L’impression tridimensionnelle : quand une super-technologie défie le droit

DÉCRYPTAGE. – L’impression 3D porte en elle une révolution technologique et comme tout bouleversement, elle enthousiasme et inquiète[1].

L’impression en trois dimensions est une technique de reproduction des objets en volume réels rassemblant plusieurs procédés de fabrication additive, c’est-à-dire couche par couche (dépôt de filament fondu, stéréolithographie, photopolymérisation, frittage sélectif par laser, etc.) à partir soit de modèles d’objets préexistant scannés, soit de modèles virtuels créés en utilisant un outil de conception assistée par ordinateur (fichier CAO).

Imaginée par des auteurs de science-fiction[2], puis inventée dans les années 80[3] et utilisée à la fin du siècle dernier pour le prototypage rapide, la fabrication additive a su se rendre utile voire indispensable dans certains secteurs. Les producteurs des prothèses auditives et dentaires l’ont pleinement adoptée .Les artistes plasticiens en raffolent. L’impression 3D est également utilisée dans d’autres domaines tels que l’aéronautique, le spatial, l’automobile, la bijouterie, la mode, le design, l’architecture, la construction, etc.

Le marché mondial de l’impression 3D a connu et connaîtra ces prochaines années une croissance à deux chiffres ; triplé depuis 2008, il pèse en 2014 environ 3Md€[4]. Une telle dynamique dans l’ambiance économique générale émoussée est enthousiasmante, les investissements dans la R&D généreux.

Au vu des récentes évolutions et des annonces de ces dernières années, la typologie tant des matériaux pouvant être utilisés que celle des objets imprimés s’avère illimitée[5]. La vitesse d’impression augmente, ainsi que l’accessibilité technique de la création des modèles.

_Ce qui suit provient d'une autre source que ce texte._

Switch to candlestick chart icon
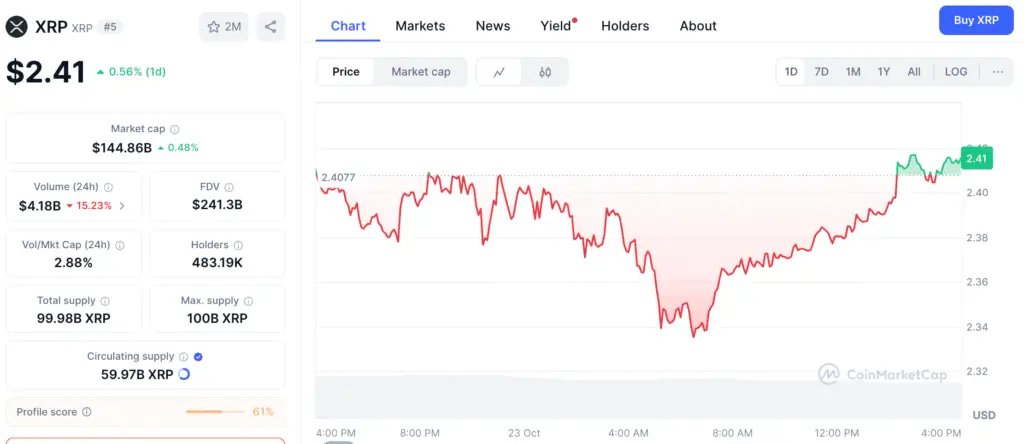Viewport: 1024px width, 444px height. pyautogui.click(x=545, y=72)
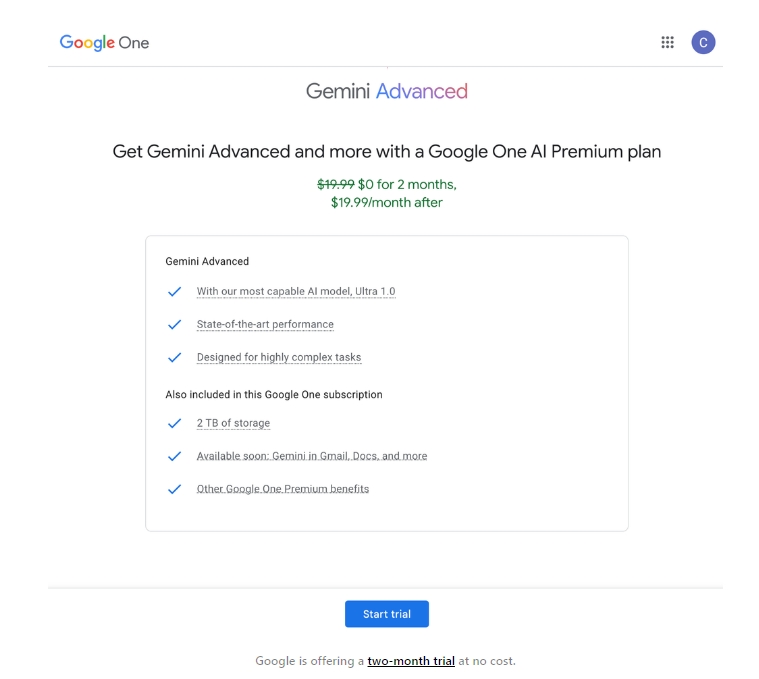Click the $0 for 2 months price text
The width and height of the screenshot is (759, 679).
(x=407, y=184)
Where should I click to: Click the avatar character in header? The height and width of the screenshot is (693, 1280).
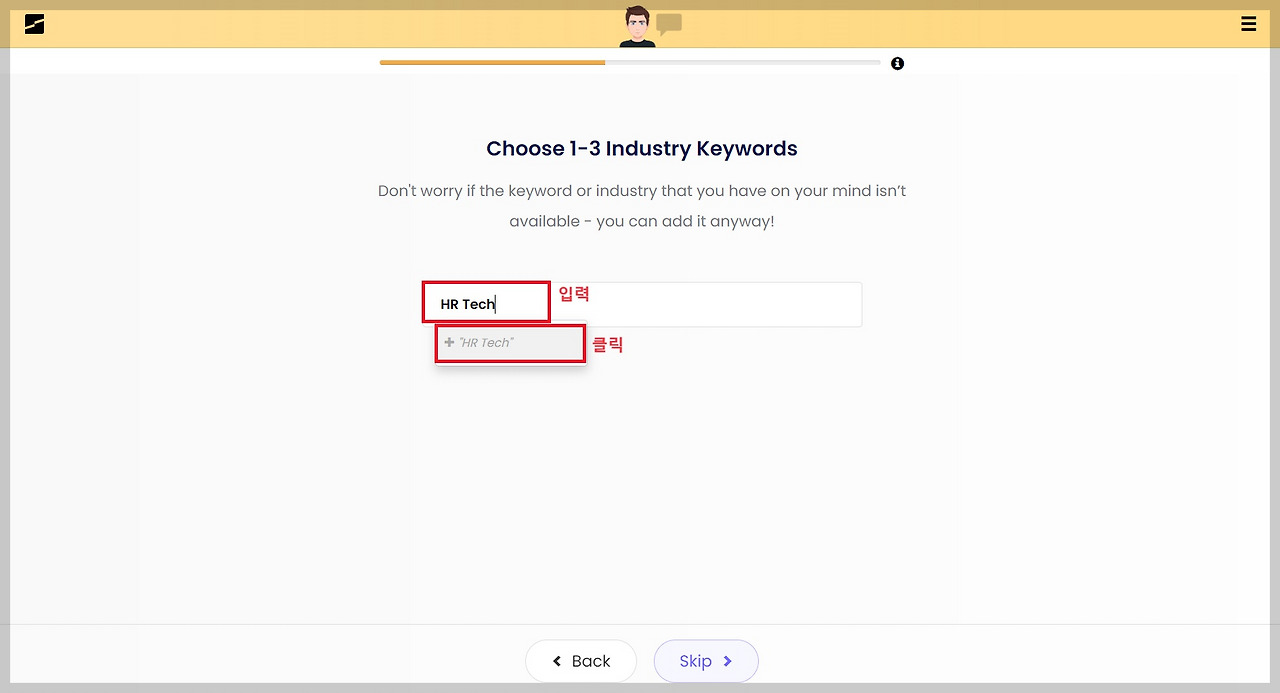click(x=635, y=26)
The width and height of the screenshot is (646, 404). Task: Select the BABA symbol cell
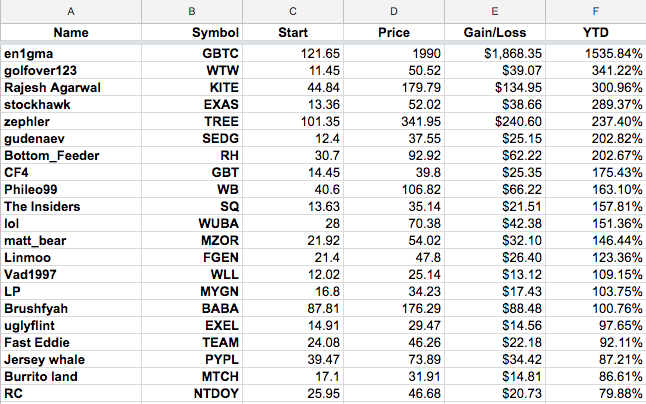point(192,308)
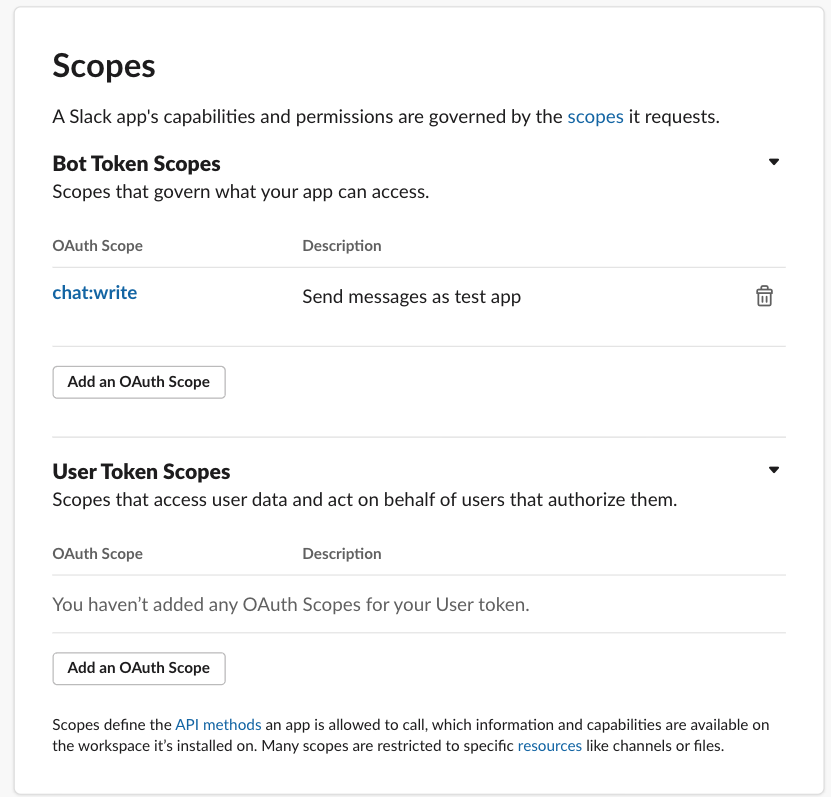Click the trash icon in the Bot Token row
Viewport: 831px width, 797px height.
click(764, 296)
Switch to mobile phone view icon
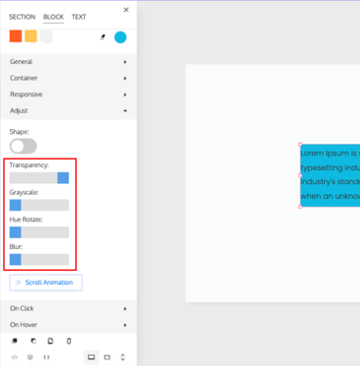This screenshot has width=360, height=366. (x=123, y=357)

Ces nouvelles facilités contribuent déjà à la créativité et à l’inventivité technique.

En perspective, l’intégration massive de ce mode de fabrication dans l’industrie sera bénéfique pour l’environnement dans la mesure où il permet de limiter la surproduction, les déchets issus de la production, par opposition au fraisage ou à la découpe, ainsi que le transport des marchandises par la fabrication à proximité, voire à domicile[6].

Nul doute, l’impression 3D est une super-technologie !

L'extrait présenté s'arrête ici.